Reading this out of context you would think that God counts someone as “righteous” just by their good deeds, but later He reveals that the righteousness was actually just trusting God:
Because they considered and turned away from all the transgressions that they had committed, they shall surely live; they shall not die…Cast away from you all the transgressions that you have committed against me, and get yourselves a new heart and a new spirit! Why will you die, O house of Israel? For I have no pleasure in the death of anyone, says the Lord God. Turn, then, and live.
All they had to do was repent and they would receive a new heart and spirit. That’s it. God would do the rest for them since He knew they were unable to do it for themselves. The only thing they were responsible for was to decide to trust God with their lives, but they didn’t have to try on their own to become righteous because that simply didn’t work. In fact, God warned against trusting their own righteousness:
Though I say to the righteous that they shall surely live, yet if they trust in their righteousness and commit iniquity, none of their righteous deeds shall be remembered; but in the iniquity that they have committed they shall die.
Even believers have a hard time trusting God even if we do trust Him for eternal life. God wants us to trust Him with everything in this life, too.

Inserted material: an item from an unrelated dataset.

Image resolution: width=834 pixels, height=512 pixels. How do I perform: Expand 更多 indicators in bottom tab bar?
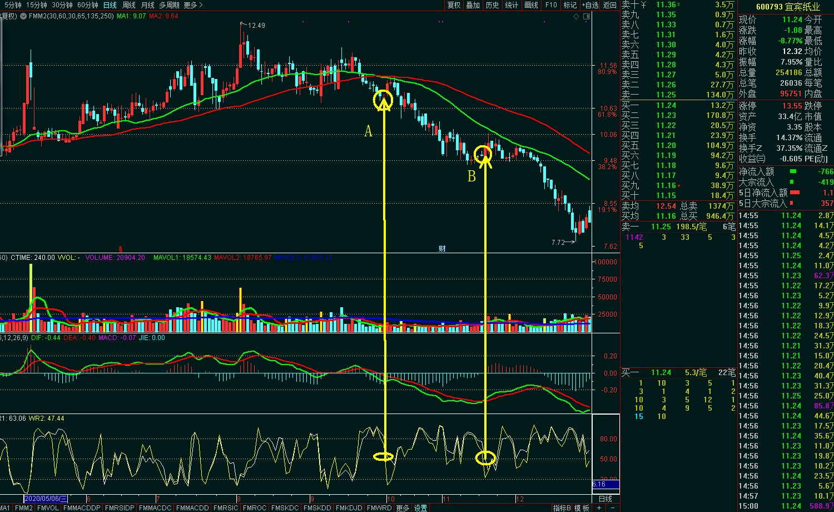coord(403,508)
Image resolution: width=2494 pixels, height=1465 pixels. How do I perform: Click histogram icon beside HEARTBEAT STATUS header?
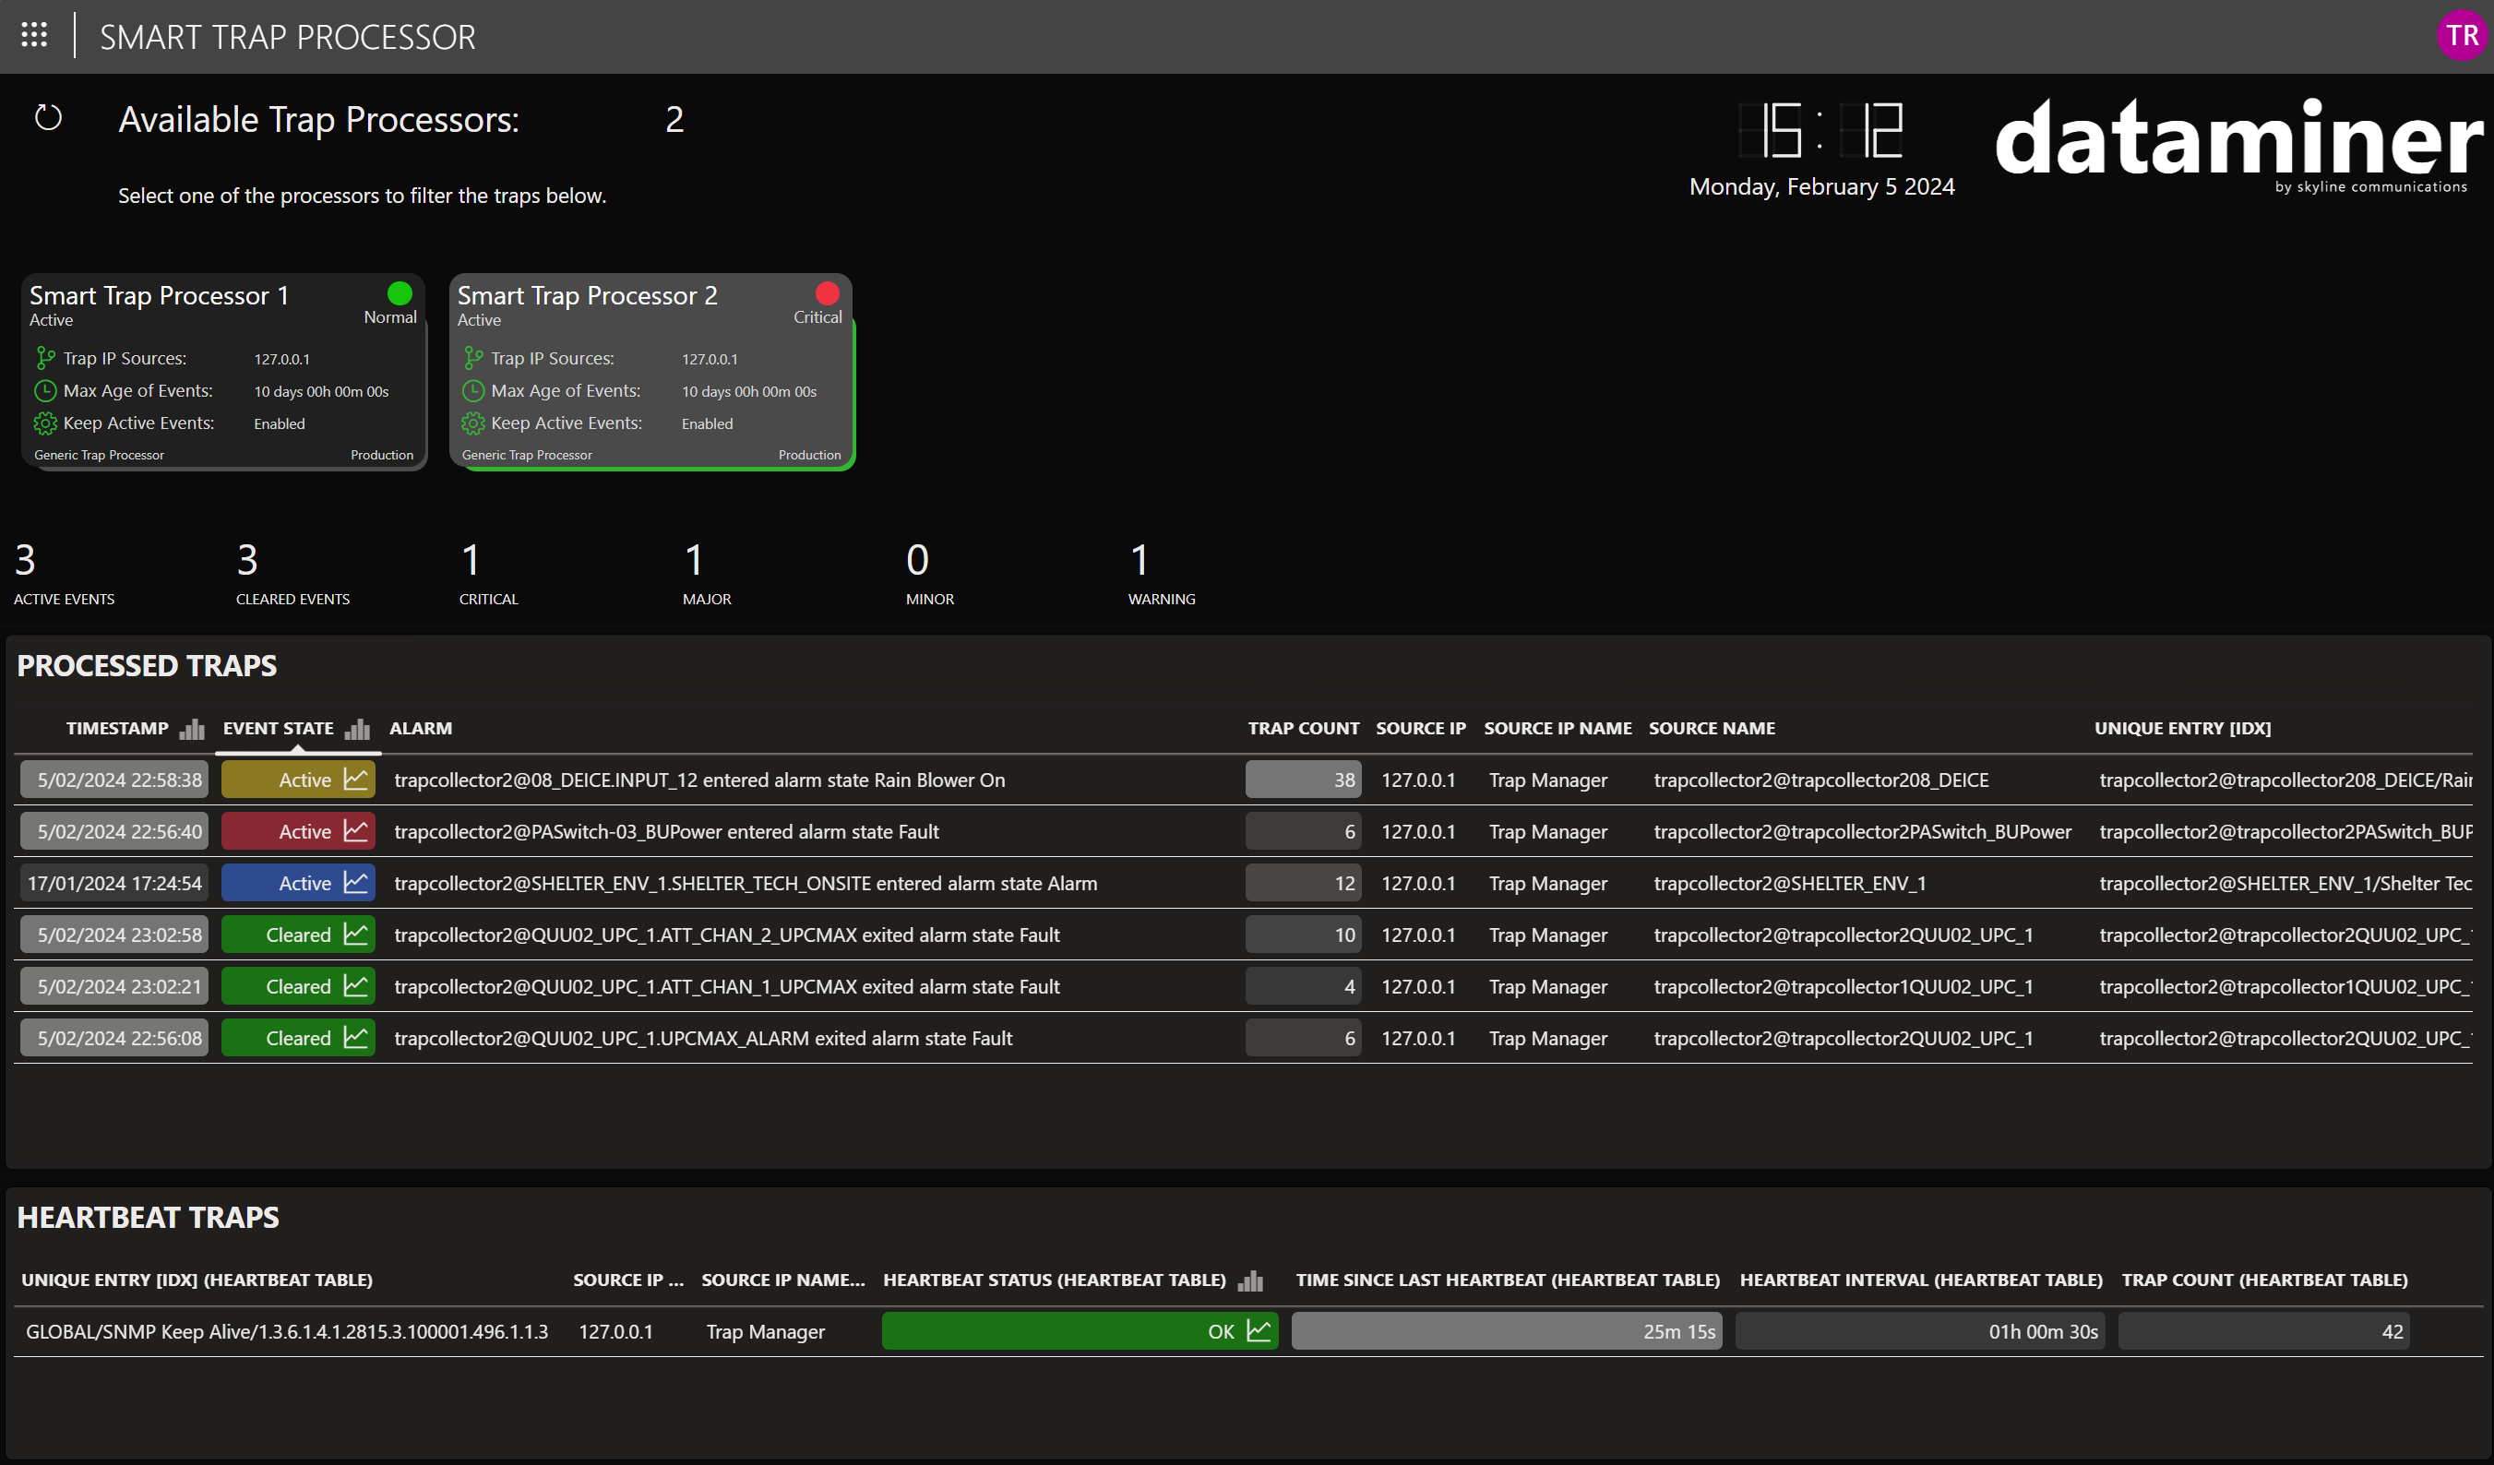(1251, 1281)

The one thing we have to do though is truly repent from whatever it is that we’re worrying about, big or small, because God will always come through with a much better solution than ours. There are some things we just can’t do and figure out on our own, and this is where trusting God and sticking it out will help us experience God the way He wants us to. But we have to truly set our minds to trusting God and not looking at the problem in order to start trusting Him more and more, because otherwise it’s just a “nice idea” that doesn’t actually work in practice.
This has definitely been the biggest breakthrough for me over the past few months. Learning, through experience, that I can trust God with every single problem, concern or desire has been so life-changing!